Lemma fNAT_morph : ∀ A B, eqfam A B ->
  ∀ x y, x ∈ NAT -> x == y -> eqSAT (fNAT A x) (fNAT B y).

Definition fNATf (A:family) : family.
exists (fNAT A).
Defined.

Lemma fNAT_def : ∀ t A k,
  inSAT t (fNAT A k) <->
  ∀ (P:family) f g,
  inSAT f (P ZERO) ->
  inSAT g (piNAT(fun n => prodSAT (A n) (prodSAT (P n) (P (SUCC n))))) ->
  inSAT (Lc.App2 t f g) (P k).

Lemma fNAT_mono : ∀ (A B:family),
  (∀ k, inclSAT (A k) (B k)) -> ∀ k, inclSAT (fNAT A k) (fNAT B k).

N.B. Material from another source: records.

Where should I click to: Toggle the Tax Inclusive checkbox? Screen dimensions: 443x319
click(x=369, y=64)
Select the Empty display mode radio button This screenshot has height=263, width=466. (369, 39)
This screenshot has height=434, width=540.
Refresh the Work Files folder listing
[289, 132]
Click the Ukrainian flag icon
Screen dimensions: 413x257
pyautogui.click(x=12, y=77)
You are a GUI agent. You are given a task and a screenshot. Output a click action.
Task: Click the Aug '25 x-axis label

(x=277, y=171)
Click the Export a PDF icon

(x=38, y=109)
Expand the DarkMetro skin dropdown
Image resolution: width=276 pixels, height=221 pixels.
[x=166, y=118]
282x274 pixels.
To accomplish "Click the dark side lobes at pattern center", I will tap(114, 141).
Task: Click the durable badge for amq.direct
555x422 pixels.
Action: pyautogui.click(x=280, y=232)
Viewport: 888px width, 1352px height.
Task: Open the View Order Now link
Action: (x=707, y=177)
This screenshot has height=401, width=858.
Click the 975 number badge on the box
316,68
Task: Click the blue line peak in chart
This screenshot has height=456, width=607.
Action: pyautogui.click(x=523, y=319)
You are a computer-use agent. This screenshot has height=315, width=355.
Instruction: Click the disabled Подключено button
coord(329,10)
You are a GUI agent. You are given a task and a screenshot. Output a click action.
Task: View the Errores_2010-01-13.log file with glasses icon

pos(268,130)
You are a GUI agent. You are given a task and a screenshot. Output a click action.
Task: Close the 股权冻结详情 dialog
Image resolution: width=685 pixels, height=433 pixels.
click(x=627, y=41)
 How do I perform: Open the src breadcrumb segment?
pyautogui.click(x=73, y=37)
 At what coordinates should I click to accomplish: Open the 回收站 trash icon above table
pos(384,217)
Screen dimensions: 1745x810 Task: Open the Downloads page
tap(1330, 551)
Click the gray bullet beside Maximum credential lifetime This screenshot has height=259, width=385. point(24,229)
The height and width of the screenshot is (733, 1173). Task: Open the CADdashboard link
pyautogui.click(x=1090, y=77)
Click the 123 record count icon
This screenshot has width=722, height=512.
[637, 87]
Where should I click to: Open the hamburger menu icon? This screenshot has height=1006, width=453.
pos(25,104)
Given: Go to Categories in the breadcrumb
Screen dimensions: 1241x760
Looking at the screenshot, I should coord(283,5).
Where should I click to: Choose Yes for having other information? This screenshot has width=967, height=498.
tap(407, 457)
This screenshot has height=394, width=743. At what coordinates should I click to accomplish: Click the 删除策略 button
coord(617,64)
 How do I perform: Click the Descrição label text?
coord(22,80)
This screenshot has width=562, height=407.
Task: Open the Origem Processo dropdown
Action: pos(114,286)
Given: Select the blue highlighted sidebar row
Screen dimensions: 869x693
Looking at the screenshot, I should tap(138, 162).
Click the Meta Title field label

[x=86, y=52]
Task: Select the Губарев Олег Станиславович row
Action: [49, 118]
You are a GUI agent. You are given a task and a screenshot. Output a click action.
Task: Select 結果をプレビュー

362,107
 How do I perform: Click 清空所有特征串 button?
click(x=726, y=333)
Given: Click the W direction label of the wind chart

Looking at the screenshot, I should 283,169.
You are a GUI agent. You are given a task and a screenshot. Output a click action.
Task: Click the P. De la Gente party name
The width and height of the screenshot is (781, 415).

Realizability relation of Nat: fixpoint of fNAT

cNAT is intersection of all families that are post-fixpoint (that is, P s.t. fNAT P included in P)

Definition cNAT : family.
exists (fun n =>
interSAT (fun P:{P:family |∀ k, inclSAT (fNAT P k) (P k)} =>
proj1_sig P n)).
Defined.

Lemma cNAT_post : ∀ k, inclSAT (fNAT cNAT k) (cNAT k).

Lemma cNAT_pre : ∀ k, inclSAT (cNAT k) (fNAT cNAT k).

Fixpoint equation

Lemma cNAT_eq : ∀ k, eqSAT (cNAT k) (fNAT cNAT k).

Constructors

Interp of 0

Definition ZE := Lc.Abs (Lc.Abs (Lc.Ref 1)).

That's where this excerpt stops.